*** EXERCISE PASSAGE Section Begins ***
American musician and educator (1891–1973)

Julia Marie Rebeil (May 17, 1891 – October 18, 1973) was an American musician and music educator, and a professor at the University of Arizona from 1920 to 1969.

== Early life ==
Julia Marie Rebeil was born in Tucson, Arizona in 1891, the daughter of Andrés Rebeil and Concepcion (Chonita) Redondo Rebeil. Her father, who was born in France, was a merchant and bank president in Tucson. Her maternal grandparents were born in Mexico. She was part of the musical community of early Tucson residents, including the Ronstadts.

Rebeil graduated from St. Joseph's Academy in Tucson, and earned a bachelor's degree (1918) and a master's degree at the Chicago Musical College, and pursued further musical studies at the Fontainbleau Conservatory in Paris.

== Career ==
Rebeil performed internationally as a concert pianist. She also played and taught violin. In 1917, she won a national contest for young artists trained in the United States, sponsored by the National Federation of Music Clubs. She went to France in 1919 with the War Recreation Board, to entertain American troops.
*** EXERCISE PASSAGE Section Ends ***
*** RECORDS Section Begins ***
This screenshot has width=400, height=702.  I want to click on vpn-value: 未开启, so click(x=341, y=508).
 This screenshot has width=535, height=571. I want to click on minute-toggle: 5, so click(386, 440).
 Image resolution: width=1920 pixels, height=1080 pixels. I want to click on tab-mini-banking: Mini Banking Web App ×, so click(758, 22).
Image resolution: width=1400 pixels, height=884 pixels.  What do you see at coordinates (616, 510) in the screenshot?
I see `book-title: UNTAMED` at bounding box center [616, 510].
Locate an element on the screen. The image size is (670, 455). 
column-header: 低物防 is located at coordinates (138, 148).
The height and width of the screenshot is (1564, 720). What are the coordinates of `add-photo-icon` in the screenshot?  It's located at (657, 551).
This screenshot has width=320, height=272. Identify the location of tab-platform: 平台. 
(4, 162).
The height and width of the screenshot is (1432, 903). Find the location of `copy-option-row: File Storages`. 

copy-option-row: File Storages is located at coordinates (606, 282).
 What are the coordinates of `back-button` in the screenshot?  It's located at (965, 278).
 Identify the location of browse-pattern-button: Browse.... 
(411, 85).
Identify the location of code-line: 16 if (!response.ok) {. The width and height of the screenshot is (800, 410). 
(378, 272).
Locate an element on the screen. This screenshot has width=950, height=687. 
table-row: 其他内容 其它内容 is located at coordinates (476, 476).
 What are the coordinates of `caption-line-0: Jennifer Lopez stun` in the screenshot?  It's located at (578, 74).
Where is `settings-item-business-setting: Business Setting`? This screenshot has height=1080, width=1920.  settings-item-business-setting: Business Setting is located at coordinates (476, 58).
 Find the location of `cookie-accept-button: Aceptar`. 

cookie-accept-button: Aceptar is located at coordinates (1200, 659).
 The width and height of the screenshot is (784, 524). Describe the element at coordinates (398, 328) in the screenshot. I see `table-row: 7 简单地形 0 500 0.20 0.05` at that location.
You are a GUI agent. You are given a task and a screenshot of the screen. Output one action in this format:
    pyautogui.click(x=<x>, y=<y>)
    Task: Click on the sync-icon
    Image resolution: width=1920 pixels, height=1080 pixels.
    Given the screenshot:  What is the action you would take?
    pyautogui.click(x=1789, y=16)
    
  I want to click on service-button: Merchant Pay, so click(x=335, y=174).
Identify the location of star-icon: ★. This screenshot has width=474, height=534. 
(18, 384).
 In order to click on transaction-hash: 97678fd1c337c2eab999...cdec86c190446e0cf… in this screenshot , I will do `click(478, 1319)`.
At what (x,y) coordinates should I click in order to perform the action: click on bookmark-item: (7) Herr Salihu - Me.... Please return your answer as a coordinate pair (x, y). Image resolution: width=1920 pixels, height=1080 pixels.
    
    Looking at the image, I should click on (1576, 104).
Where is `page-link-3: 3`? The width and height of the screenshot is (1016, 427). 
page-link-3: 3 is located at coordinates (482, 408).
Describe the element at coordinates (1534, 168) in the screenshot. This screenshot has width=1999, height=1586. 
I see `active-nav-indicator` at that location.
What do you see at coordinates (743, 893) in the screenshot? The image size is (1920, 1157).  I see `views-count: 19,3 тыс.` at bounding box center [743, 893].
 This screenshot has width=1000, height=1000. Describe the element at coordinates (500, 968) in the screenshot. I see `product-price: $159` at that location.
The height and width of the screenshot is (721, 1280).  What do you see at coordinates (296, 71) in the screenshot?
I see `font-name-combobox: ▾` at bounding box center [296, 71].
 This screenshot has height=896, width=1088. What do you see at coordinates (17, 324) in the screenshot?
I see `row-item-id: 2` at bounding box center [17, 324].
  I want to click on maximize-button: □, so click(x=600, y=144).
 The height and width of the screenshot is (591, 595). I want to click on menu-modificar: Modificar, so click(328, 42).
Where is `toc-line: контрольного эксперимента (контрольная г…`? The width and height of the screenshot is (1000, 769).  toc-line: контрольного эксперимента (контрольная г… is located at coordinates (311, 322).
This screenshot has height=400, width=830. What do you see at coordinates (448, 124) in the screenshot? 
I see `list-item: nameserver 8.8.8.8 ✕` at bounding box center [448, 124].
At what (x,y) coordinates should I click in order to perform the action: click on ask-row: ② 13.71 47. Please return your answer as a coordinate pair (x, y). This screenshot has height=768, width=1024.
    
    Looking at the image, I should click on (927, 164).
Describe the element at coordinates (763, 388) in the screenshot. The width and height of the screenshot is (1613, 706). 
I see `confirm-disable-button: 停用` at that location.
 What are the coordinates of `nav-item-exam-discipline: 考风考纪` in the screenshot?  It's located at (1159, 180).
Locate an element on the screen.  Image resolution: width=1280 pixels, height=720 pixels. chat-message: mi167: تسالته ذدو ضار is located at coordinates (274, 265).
*** RECORDS Section Ends ***
▶ TO DO
A. Substituting "Phoenix" for "Tucson", reproduce everything in the Julia Rebeil biography from "Julia Marie Rebeil (May" down to "including the Ronstadts.".
B. Pick up the biography of Julia Rebeil at the point where it stops and continue it.

▶ PER-TASK OUTPUTS
A.
Julia Marie Rebeil (May 17, 1891 – October 18, 1973) was an American musician and music educator, and a professor at the University of Arizona from 1920 to 1969.

== Early life ==
Julia Marie Rebeil was born in Phoenix, Arizona in 1891, the daughter of Andrés Rebeil and Concepcion (Chonita) Redondo Rebeil. Her father, who was born in France, was a merchant and bank president in Phoenix. Her maternal grandparents were born in Mexico. She was part of the musical community of early Phoenix residents, including the Ronstadts.

B.
Rebeil joined the music department at the University of Arizona in 1920, and was head of the piano program from 1926 to 1953. She became a full professor in 1930. Among her students were pianist and composer Ulysses Kay, music professor Walton Smith Cole, and pianist Constance Knox Carroll.

Rebeil retired from university teaching in 1969. She served on the boards of the Arizona State Music Teachers Association and Tucson's Saturday Morning Musical Club.

== Personal life ==
Rebeil died from a heart attack in 1973, aged 82, at her home in Tucson. The Julia Rebeil Memorial Scholarship was established at the University of Arizona soon after her death.